Clearly I approach asylum policy from a point of view: my experience
of refugees abroad. For many people, politicians among them, the
starting point is community attitudes. A change is not politically
feasible, they argue, because of the resistance of the community.
There we go again, it is principled, but it is not pragmatic.
A third dissonance: the gulf in the community over truths and
values
You have all, I am sure had the disturbing experience of suddenly
finding yourself in a heated argument on this topic, even with people
to whom you are close. All of a sudden you are arguing that these
young Afghan men are not in fact rich, they did not in fact jump
queues, and they are not really taking places from more needy refugees.
It depresses you, not just because the facts are evident for anyone
who wants to dig a bit, but because of the gulf in values that seems
to be opening between you and those whom normally you respect.
We could spend hours and days dissecting and correcting these falsehoods,
half-truths and innuendos. (3) But little by little
more Australians are learning that it is legal to seek asylum; that
overseas queues for these refugee applicants are a fiction; that
Australia has undertaken to provide protection to those who seek
asylum and is currently failing to do so; and that none of the boat
people who reached Australia ever posed a real threat to our way
of life or to our security.
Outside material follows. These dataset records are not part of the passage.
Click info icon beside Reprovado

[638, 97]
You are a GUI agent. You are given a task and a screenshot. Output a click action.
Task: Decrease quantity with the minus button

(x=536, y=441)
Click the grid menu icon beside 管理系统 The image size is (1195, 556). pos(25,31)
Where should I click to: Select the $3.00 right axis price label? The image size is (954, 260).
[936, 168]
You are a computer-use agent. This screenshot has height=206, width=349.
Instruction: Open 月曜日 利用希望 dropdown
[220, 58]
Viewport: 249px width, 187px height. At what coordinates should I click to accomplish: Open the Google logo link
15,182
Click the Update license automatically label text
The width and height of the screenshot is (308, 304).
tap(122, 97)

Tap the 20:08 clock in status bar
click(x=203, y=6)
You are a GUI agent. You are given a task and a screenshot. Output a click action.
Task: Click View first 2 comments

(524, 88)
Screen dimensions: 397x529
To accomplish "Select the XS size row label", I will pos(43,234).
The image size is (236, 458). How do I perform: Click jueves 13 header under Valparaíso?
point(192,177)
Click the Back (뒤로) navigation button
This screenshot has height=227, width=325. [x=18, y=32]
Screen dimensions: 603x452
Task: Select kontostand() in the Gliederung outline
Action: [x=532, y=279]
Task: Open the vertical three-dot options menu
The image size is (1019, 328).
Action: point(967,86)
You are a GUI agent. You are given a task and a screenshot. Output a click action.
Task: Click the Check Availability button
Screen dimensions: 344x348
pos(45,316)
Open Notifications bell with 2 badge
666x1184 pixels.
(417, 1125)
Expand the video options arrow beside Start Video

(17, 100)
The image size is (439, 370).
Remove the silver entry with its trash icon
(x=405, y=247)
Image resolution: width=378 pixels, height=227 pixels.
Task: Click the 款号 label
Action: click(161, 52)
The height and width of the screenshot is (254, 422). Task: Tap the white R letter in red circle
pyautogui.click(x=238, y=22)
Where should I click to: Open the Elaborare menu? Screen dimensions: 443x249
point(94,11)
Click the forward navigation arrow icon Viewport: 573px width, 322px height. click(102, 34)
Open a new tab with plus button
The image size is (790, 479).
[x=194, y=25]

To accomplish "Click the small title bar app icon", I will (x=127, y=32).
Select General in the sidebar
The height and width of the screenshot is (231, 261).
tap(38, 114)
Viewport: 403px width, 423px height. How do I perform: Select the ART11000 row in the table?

They learn that over 90 per cent of
the Afghanis and Iraqis who seek asylum in Australia actually qualify,
after strict examination, for refugee status. (4)
Yet, despite this, those found to be refugees are granted only a
temporary visa, the 'Temporary Protection Visa', the conditions
of which go against our commitments under the Refugee Convention,
and leave their lives in suspension. We learn that in reality, those
who come by boat do not take a permanent place in Australia from
anyone. In fact of the 13,474 who have come by boat in the 13 years
since 1989, only 348 have ever been given a permanent visa. (5)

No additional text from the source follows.